How preserving utm tags in our web funnel cleared up pricing experiment attribution?

We were getting conflicting signals about which paid creatives actually led to subscriptions. Our app install tracking lost the UTMs, so pricing experiments looked noisy.

Shifting the first touch to a web landing where UTMs are preserved allowed us to tie the original campaign to the checkout session. That way we could segment conversion rates by campaign and by price variant and see which ads brought higher-value users, not just installs.

Has anyone set up UTM preservation across landing, checkout, and the app? What did you use to keep the tags attached through to subscription attribution?

We started by writing UTM into the user record at first web hit.

Then we passed that ID into the checkout and into the app via the same user key.

Tools exist that output the funnel JSON for you so syncing is just a bit of wiring.
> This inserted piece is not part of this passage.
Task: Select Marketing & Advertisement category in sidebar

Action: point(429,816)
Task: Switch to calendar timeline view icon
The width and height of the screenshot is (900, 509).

It stopped the guessing game for us.

Preserving UTMs on the web side let us see which campaigns not only converted but delivered subscribers who stuck around.

We stamped the UTMs into the checkout metadata and pushed them into our attribution layer when the subscription created.

That single move let us shift budget away from cheap installs toward ads that produced real revenue.

We saved utm params in a cookie on the landing page then wrote them to the checkout session.

Later we matched that session to the in-app user id. It clarified which campaigns were actually profitable.

cookie utm to checkout
map to user id
sales tracked

UTM preservation is a basic but often-missed step. Capture the UTM at first web touch, persist it through checkout, and include it in the subscription event you send to analytics.

If you’re syncing subscription status back into the app, also send the UTM metadata along so you can re-attribute opens and in-app actions. This uncovers which creatives and audiences actually produce sustainably paying users, not just installs.

Saving UTMs early is easy and high impact.

Do it before you test prices so you know which ad buys actually matter.